Zulip Chat Archive

Stream: mathlib4

Topic: Metamathematics: Theorems by Domain Areas


Jack Heseltine (Jul 10 2023 at 02:12):

Hi, I am relatively new to Mathlib and trying to get a sense of all the theorems in the library, by domain. I know it was done in 2020 as part of
https://writings.stephenwolfram.com/2018/03/roaring-into-2018-with-another-big-release-launching-version-11-3-of-the-wolfram-language-mathematica/#proofs
where these cloud links give the exact data
https://www.wolframcloud.com/obj/sw-blog/EuclidBlog/Programs/Programs-04.wl
Also has a wonderful dependency graph of theorems!
https://www.wolframcloud.com/obj/sw-blog/EuclidBlog/Programs/Programs-05.wl
Would anyone know how to go about this? I would like to see how Mathlib has developed, i.e. what theorems by category are there (and ideally, how do the interrelate). Would web/directory scraping be the way to do it?

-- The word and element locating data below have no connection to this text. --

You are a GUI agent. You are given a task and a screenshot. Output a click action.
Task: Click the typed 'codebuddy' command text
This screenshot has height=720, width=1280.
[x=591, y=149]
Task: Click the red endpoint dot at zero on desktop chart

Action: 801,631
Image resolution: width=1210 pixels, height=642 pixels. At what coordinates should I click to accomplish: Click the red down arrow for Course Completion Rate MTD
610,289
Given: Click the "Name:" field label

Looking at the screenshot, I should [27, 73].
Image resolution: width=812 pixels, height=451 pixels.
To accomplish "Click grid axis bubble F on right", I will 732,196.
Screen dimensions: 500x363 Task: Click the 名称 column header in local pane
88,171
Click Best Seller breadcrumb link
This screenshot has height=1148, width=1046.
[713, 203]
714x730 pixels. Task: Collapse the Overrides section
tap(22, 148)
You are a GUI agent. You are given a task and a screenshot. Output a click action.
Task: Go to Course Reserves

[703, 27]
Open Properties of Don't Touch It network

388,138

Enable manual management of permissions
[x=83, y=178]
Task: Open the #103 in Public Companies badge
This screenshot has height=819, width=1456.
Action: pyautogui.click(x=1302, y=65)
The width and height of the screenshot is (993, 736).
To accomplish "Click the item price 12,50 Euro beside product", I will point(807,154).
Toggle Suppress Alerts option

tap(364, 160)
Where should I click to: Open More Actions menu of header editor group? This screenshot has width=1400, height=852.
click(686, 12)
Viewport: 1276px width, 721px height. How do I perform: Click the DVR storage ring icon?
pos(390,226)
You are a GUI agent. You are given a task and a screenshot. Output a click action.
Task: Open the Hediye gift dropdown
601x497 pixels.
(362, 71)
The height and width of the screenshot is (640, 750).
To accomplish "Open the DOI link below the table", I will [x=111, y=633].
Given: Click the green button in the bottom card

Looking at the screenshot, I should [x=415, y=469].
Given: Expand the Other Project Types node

Scott Morrison (Jul 10 2023 at 02:15):

I doubt looking at those mathematica notebooks is particularly helpful. There are much better metaprogramming tools available in Lean 4. Perhaps you could explain in more detail what you are looking to see?

Scott Morrison (Jul 10 2023 at 02:16):

One useful tool (still only in a PR, so you'd need to check out a copy of #5513) is lake exe graph, which draws visualisation of the import graph.

Scott Morrison (Jul 10 2023 at 02:17):

For the whole library there is just too much information there (let alone any visualisation at theorem level of granularity), but the --to and --from flags let you zoom in to parts of the import hierarchy.

Scott Morrison (Jul 10 2023 at 02:18):

Also, remember that that the directory structure in Mathlib is fairly ad-hoc and to a large extent based on historical accident, so be very skeptical of any "overview" based on analyzing file names or namespaces!

Scott Morrison (Jul 10 2023 at 02:21):

Overall, I would say Mathlib is already too big to "get a sense of all the theorems" in any meaningful! I'm sure every expert here is regularly surprised to find that something is, or is not, in the library. (Within specific areas this is not true.)

Jack Heseltine (Jul 10 2023 at 03:27):

Hi, looking into the tool! Thanks. The context is, I would for example like to situate the theorem "nat.prime.dvd_of_dvd_pow" (how do I find the name of this? I posted in the new members forum as well) in the way it is done in that kind of import graph: Alternatively I would like to look at that area of Mathlib (nat.prime), which would also be helpful.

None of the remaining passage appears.